Python version of tad programme for IDSLs, by Alessandro Annunziato, Joint Research Centre (c) 2022
The programmes in the prog folder represent the suite of programmes used in the Inexpensive Device for Sea Level Measurements ( IDSLs) devices and whose objective is to process the data in real time to provide an alert in case an anomalous wave, originated by a Tsunami or any other reason, is detected.
The programme to be run on the IDSL can be launched with the command:
python3 tad.py [ -c ]
however for testing purposes, it is possible to use the scrape.py programme to read the sea level from available sea level repositories and get the quantities calculated on the fly.
To test the calculation procedure you can use the following command:
Suppose that you have to analyse the tide gauge from the GLOSS Sea Level Facility, you can use this command below, using as parameter code the value of the code from this list: https://www.ioc-sealevelmonitoring.org/list.php
If you want to analyse Ierapetra, in Greece, the code is iera. Any available signal in the list above can be used.
python3 scrape.py -code iera -n300 200 -n30 50 -mult 4 -add 0.1 -th 0.08 -mode GLOSS -sensors rad -out ./temp/iera
where:
parameter | Meaning |
-code | is the code of the device, as from the list indicated above |
-n300 | the long term number of intervals; the lenght depends on the interval among two points in the dataset |
-n30 | the short term number of intervals; the lenght depends on the interval among two points in the dataset |
-mult | rms multiplication factor |
-add | is the adding quantity to the rms |
-add | is the adding quantity to the rms |
-th | threshold to be overpassed |
-mode | type of sea level netwrok (GLOSS/NOAA, BIG_INA...) |
-out | optional and indicates where to write the output |
-sensors | optional except for GLOSS. In the case of GLOSS you need to specify which sensor is to be read, comma separated. For example rad,enc |
The output will be in the form of a list of data analysed applying the detection algorithm. If the command is repeated, only the new data will be considered from the last time the command was run. The response is the following
The quantities in the middle represent the se alevel, the foreacsat short term and forecast long term
iera,08/06/2022,00:10:00,0.0,0.0,0.237,0.241,0.238,0.00250,0.002,0,0.00,,,
The quantities displayed are generated according to thsi definition:
logData='$IDdevice,$DATE,$TIME**,$TEMP,$PRESS,$LEV,$FORE30,$FORE300,$RMS,$ALERT_LEVEL,$ALERT_SIGNAL,$V1,$V2,$V3,
**
Temp, PRESS and V1, V2 and V3 are not relevant and always kep contact. The quantities in bold are the ones considered/
The plot of these quantities is the following:
If you would like to analyse one of the nOAA sea levels according to the list of sea levels contained in this page: https://tidesandcurrents.noaa.gov/sltrends/sltrends_us.html
then clicking on one specific area, i.e. Oregon: https://tidesandcurrents.noaa.gov/sltrends/sltrends_states.html?gid=1234
the number appearing as station ID is what is needed.
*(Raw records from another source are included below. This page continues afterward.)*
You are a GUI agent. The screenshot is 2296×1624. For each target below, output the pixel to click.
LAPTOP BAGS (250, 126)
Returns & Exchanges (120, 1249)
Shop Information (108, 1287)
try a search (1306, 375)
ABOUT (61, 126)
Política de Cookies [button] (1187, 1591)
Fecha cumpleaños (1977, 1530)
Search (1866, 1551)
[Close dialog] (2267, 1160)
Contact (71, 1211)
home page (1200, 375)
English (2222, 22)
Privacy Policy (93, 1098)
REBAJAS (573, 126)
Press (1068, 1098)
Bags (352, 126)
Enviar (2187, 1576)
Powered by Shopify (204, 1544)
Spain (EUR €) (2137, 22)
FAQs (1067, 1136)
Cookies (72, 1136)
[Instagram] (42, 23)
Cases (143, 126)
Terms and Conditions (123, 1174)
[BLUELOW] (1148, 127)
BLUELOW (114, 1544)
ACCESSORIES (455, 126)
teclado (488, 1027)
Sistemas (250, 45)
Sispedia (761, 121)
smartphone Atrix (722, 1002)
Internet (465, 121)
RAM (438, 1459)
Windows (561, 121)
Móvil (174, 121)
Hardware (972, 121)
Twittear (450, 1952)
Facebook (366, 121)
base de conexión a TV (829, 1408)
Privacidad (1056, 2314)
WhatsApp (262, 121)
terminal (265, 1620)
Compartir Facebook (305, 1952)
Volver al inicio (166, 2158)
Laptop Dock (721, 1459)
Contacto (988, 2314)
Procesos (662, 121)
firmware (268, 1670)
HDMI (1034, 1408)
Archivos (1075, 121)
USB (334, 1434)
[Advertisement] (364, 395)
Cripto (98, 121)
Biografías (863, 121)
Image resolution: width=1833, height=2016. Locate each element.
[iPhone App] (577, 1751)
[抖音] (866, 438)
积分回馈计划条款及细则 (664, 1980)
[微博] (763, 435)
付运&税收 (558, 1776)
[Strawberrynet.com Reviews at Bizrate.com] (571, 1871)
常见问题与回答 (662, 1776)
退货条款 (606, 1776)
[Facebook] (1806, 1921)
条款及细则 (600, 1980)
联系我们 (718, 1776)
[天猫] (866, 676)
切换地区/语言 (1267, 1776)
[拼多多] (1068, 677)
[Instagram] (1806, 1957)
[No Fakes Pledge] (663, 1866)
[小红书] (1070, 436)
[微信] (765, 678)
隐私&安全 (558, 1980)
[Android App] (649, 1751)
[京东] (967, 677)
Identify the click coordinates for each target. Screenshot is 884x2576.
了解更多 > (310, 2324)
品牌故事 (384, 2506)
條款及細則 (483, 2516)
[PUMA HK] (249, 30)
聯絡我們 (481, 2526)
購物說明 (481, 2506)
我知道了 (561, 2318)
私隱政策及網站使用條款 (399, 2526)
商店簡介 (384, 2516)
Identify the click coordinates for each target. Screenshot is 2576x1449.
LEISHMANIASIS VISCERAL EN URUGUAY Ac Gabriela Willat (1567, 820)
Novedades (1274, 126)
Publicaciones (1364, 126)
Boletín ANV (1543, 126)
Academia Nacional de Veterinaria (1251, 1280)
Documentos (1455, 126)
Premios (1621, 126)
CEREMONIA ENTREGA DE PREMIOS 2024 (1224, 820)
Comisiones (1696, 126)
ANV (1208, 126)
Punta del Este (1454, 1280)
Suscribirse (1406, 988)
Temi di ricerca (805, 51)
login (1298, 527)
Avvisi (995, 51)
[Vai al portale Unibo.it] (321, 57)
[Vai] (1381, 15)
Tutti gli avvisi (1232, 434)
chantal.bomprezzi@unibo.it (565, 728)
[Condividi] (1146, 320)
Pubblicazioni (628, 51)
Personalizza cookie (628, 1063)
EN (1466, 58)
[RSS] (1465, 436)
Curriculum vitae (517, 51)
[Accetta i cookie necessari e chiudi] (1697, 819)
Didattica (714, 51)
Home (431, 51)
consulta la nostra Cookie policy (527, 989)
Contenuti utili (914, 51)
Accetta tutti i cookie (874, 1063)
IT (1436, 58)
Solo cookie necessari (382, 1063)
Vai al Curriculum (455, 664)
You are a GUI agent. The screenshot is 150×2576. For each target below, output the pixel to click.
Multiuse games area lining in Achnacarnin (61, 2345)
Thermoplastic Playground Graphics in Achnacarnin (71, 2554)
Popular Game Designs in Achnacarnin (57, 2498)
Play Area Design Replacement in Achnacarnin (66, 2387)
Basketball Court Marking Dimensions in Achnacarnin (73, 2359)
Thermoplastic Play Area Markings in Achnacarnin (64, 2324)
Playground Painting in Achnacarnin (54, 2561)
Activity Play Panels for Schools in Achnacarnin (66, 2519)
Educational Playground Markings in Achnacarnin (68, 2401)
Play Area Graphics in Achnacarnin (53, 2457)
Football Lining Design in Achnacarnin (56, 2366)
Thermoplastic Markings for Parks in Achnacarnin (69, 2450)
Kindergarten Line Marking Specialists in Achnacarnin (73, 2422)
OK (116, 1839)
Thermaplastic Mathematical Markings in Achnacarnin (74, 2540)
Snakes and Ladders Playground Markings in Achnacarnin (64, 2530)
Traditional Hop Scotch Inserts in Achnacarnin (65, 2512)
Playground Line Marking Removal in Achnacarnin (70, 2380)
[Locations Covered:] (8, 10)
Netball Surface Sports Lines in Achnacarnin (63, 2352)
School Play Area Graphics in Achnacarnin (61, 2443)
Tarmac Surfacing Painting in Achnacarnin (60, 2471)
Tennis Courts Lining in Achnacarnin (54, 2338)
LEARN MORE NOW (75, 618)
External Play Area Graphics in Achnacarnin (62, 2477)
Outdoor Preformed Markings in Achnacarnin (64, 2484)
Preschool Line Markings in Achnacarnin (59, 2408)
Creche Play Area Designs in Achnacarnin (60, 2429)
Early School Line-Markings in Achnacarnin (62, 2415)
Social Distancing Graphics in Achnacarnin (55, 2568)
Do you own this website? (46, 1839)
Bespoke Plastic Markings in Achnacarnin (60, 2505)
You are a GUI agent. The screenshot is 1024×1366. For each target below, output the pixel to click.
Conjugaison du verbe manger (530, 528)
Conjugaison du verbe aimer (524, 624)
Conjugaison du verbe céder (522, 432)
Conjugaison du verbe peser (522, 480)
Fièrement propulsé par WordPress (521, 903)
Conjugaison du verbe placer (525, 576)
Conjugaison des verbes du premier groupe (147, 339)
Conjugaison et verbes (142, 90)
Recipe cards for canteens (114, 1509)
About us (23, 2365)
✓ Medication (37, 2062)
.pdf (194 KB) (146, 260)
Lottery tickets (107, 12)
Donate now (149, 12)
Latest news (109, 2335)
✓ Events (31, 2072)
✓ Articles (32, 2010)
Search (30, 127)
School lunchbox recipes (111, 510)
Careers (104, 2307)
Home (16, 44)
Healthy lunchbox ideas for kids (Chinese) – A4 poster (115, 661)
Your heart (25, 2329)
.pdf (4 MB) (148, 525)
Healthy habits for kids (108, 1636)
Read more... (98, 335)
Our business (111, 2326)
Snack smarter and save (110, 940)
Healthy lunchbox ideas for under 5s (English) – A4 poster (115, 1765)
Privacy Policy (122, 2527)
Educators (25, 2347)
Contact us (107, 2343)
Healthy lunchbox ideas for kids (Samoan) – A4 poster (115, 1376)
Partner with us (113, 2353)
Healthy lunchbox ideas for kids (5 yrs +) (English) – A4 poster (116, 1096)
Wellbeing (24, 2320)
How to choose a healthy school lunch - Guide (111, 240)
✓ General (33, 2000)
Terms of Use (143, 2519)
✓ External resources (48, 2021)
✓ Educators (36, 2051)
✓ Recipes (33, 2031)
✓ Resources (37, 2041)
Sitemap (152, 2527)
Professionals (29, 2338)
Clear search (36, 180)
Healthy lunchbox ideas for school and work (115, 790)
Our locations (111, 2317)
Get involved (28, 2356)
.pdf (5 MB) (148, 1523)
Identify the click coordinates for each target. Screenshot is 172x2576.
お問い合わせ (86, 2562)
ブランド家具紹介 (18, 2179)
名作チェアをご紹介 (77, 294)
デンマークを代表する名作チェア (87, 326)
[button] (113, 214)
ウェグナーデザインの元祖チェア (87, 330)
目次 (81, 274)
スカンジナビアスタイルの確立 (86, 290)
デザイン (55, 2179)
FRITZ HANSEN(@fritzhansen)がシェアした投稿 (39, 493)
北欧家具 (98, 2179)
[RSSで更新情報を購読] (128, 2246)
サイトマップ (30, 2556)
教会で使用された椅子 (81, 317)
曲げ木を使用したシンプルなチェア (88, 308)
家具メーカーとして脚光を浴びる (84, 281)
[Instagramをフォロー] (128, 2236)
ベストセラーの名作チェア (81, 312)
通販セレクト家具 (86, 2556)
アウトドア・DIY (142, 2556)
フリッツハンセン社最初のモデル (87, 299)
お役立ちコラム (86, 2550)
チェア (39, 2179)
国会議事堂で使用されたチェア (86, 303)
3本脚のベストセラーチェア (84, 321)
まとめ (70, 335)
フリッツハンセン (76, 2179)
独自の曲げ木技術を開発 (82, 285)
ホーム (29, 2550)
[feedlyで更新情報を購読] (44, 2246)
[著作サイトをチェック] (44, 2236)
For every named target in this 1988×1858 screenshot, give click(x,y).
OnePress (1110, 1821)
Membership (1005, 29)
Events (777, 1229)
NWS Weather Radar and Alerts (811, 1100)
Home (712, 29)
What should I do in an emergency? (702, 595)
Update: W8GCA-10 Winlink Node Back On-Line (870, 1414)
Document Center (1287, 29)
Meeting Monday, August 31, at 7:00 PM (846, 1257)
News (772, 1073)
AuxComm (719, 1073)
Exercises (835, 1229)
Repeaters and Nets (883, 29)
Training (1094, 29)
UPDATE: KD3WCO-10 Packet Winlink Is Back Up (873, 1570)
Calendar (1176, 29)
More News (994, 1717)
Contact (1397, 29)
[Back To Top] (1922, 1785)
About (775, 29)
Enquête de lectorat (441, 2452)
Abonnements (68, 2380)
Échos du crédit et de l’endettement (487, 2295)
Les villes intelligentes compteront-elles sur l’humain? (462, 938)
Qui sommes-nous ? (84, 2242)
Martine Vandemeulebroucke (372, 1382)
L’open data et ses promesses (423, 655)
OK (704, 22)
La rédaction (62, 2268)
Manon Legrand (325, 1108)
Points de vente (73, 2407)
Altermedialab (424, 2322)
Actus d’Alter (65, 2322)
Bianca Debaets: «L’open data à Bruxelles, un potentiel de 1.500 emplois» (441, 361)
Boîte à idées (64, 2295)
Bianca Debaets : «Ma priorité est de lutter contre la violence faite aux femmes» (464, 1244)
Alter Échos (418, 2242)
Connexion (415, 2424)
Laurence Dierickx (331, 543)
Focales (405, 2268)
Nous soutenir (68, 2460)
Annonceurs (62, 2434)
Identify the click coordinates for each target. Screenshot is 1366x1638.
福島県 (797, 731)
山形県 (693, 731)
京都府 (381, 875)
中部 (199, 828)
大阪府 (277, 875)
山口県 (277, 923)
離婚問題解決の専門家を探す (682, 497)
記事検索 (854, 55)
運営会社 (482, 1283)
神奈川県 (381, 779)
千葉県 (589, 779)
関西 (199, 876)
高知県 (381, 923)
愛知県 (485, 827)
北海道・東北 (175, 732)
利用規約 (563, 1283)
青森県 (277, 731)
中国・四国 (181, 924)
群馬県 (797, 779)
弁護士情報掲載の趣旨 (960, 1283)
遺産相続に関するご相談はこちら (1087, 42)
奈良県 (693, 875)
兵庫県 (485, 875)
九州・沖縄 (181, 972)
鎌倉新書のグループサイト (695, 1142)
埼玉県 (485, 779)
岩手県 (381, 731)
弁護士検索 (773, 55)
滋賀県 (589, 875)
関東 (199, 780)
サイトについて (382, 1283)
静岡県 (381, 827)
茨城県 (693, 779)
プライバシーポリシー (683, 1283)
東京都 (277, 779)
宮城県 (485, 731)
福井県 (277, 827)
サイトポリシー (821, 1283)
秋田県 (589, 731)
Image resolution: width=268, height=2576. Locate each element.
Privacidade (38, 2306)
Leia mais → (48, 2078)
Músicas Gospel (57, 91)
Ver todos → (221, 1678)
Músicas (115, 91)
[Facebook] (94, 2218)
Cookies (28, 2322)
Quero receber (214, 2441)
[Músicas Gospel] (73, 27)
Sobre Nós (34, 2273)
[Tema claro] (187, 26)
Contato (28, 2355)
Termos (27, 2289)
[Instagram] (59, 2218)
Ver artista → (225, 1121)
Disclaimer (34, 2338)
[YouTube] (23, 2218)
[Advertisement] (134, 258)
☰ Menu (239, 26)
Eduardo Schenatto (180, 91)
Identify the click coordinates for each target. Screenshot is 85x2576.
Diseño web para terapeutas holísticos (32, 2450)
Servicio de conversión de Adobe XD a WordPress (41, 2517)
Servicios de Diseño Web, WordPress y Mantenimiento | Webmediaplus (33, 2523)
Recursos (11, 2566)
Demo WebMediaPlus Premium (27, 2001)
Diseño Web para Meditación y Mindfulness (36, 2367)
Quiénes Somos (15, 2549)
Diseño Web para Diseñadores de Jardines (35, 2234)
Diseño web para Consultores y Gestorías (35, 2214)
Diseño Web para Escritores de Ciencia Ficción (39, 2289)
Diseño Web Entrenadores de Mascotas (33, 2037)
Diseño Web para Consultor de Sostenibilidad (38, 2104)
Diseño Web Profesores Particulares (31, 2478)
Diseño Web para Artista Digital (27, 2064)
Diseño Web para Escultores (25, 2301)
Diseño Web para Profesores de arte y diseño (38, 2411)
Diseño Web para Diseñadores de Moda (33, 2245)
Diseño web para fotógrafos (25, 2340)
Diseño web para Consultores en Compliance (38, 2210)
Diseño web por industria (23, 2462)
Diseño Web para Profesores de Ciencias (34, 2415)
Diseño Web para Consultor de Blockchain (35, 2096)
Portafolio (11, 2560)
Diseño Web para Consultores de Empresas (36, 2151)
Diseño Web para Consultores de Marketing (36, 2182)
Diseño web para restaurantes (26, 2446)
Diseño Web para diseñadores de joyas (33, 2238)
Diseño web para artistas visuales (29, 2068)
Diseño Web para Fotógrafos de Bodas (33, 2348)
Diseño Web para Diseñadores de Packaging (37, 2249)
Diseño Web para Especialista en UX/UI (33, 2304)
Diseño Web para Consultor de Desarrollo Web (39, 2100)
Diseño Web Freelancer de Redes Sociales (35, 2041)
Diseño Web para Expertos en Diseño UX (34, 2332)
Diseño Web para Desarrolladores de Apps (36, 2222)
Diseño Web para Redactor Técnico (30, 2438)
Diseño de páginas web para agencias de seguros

So for Charleston, is : 9435380
So to analyse this you should call:
python3 scrape.py -code 9435380 -n300 100 -n30 20 -mult 4 -add 0.1 -th 0.08 -mode NOAA -out /tmp/Charleston
You can note that the long term forecast does not well follow the level signal. The reson is that the number of points chosen, 100 is too large because this signal has only one point every 6 minutes. Therefore 100 points represent 10h that is too much. The maximum should be in the oreder of 2h and therefore the n300 value should be around 20. The short term forecast n30 should be 2 or 3. This procedure works well with a rather dense number of points, not so coarse as in thsis case
The SeaLevelMachine is the software contained in the test application: https://slm.azurewebsites.com that allows to perform calculations on the fly of a huge amount of sea level stations and verify the effect of changing the parameters. The application is very primitive but is done only to test the routine and show how they can be implemented in other programs.